▶ **Assigned task**: Below are the entries to retype; reproduce each one exactly.

▶ **Given information**:

= Beginning of Section =

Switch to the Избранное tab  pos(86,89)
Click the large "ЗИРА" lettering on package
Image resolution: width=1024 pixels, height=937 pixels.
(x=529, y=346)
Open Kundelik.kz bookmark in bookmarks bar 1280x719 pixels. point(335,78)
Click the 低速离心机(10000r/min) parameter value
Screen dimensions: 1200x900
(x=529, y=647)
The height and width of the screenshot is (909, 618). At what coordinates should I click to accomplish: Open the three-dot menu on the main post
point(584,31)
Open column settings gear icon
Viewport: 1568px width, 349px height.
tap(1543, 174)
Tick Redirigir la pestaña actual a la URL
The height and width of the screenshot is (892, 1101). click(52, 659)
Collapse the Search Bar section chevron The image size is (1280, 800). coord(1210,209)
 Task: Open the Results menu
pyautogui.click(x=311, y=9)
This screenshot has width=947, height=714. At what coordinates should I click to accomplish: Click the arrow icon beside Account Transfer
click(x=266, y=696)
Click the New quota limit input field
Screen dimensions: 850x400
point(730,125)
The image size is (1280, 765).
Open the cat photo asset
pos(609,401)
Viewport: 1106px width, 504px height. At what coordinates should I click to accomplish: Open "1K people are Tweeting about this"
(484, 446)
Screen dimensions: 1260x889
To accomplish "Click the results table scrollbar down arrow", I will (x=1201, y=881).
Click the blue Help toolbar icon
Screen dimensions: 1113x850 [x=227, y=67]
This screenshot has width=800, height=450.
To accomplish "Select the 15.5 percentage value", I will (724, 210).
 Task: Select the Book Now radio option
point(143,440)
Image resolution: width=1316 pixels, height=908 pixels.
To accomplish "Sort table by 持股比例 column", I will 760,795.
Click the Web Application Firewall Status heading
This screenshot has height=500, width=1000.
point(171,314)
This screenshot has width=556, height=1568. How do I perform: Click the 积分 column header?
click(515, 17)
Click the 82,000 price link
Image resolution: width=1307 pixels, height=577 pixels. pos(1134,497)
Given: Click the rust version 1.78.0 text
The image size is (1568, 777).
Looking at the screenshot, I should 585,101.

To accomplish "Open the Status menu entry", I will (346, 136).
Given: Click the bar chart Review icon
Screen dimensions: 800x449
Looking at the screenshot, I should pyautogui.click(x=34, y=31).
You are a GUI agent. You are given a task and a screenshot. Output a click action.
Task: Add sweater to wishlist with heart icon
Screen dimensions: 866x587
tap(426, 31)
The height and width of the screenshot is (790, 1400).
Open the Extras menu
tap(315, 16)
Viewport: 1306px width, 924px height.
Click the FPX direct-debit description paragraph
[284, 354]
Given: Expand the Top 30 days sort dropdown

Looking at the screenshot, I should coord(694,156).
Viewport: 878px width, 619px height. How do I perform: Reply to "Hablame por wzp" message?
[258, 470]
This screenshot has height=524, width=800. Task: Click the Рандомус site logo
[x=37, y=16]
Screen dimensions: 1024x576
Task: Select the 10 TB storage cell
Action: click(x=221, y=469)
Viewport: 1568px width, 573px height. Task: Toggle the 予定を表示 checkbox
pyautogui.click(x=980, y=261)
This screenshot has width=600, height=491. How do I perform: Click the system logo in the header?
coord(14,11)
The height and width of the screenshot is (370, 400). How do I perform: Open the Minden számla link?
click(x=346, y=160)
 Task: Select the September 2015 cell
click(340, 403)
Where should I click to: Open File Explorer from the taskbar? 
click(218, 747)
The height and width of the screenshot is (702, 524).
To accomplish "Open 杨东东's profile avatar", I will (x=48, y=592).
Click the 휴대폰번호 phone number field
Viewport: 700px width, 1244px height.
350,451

= End of Section =

▶ **Exercise result**:
Switch to the Избранное tab  pos(86,89)
Click the large "ЗИРА" lettering on package
Image resolution: width=1024 pixels, height=937 pixels.
(x=529, y=346)
Open Kundelik.kz bookmark in bookmarks bar 1280x719 pixels. point(335,78)
Click the 低速离心机(10000r/min) parameter value
Screen dimensions: 1200x900
(x=529, y=647)
The height and width of the screenshot is (909, 618). At what coordinates should I click to accomplish: Open the three-dot menu on the main post
point(584,31)
Open column settings gear icon
Viewport: 1568px width, 349px height.
tap(1543, 174)
Tick Redirigir la pestaña actual a la URL
The height and width of the screenshot is (892, 1101). click(52, 659)
Collapse the Search Bar section chevron The image size is (1280, 800). coord(1210,209)
 Task: Open the Results menu
pyautogui.click(x=311, y=9)
This screenshot has width=947, height=714. At what coordinates should I click to accomplish: Click the arrow icon beside Account Transfer
click(x=266, y=696)
Click the New quota limit input field
Screen dimensions: 850x400
point(730,125)
The image size is (1280, 765).
Open the cat photo asset
pos(609,401)
Viewport: 1106px width, 504px height. At what coordinates should I click to accomplish: Open "1K people are Tweeting about this"
(484, 446)
Screen dimensions: 1260x889
To accomplish "Click the results table scrollbar down arrow", I will (x=1201, y=881).
Click the blue Help toolbar icon
Screen dimensions: 1113x850 [x=227, y=67]
This screenshot has width=800, height=450.
To accomplish "Select the 15.5 percentage value", I will (724, 210).
 Task: Select the Book Now radio option
point(143,440)
Image resolution: width=1316 pixels, height=908 pixels.
To accomplish "Sort table by 持股比例 column", I will 760,795.
Click the Web Application Firewall Status heading
This screenshot has height=500, width=1000.
point(171,314)
This screenshot has width=556, height=1568. How do I perform: Click the 积分 column header?
click(515, 17)
Click the 82,000 price link
Image resolution: width=1307 pixels, height=577 pixels. pos(1134,497)
Given: Click the rust version 1.78.0 text
The image size is (1568, 777).
Looking at the screenshot, I should 585,101.

To accomplish "Open the Status menu entry", I will (346, 136).
Given: Click the bar chart Review icon
Screen dimensions: 800x449
Looking at the screenshot, I should pyautogui.click(x=34, y=31).
You are a GUI agent. You are given a task and a screenshot. Output a click action.
Task: Add sweater to wishlist with heart icon
Screen dimensions: 866x587
tap(426, 31)
The height and width of the screenshot is (790, 1400).
Open the Extras menu
tap(315, 16)
Viewport: 1306px width, 924px height.
Click the FPX direct-debit description paragraph
[284, 354]
Given: Expand the Top 30 days sort dropdown

Looking at the screenshot, I should coord(694,156).
Viewport: 878px width, 619px height. How do I perform: Reply to "Hablame por wzp" message?
[258, 470]
This screenshot has height=524, width=800. Task: Click the Рандомус site logo
[x=37, y=16]
Screen dimensions: 1024x576
Task: Select the 10 TB storage cell
Action: click(x=221, y=469)
Viewport: 1568px width, 573px height. Task: Toggle the 予定を表示 checkbox
pyautogui.click(x=980, y=261)
This screenshot has width=600, height=491. How do I perform: Click the system logo in the header?
coord(14,11)
The height and width of the screenshot is (370, 400). How do I perform: Open the Minden számla link?
click(x=346, y=160)
 Task: Select the September 2015 cell
click(340, 403)
Where should I click to: Open File Explorer from the taskbar? 
click(218, 747)
The height and width of the screenshot is (702, 524).
To accomplish "Open 杨东东's profile avatar", I will (x=48, y=592).
Click the 휴대폰번호 phone number field
Viewport: 700px width, 1244px height.
350,451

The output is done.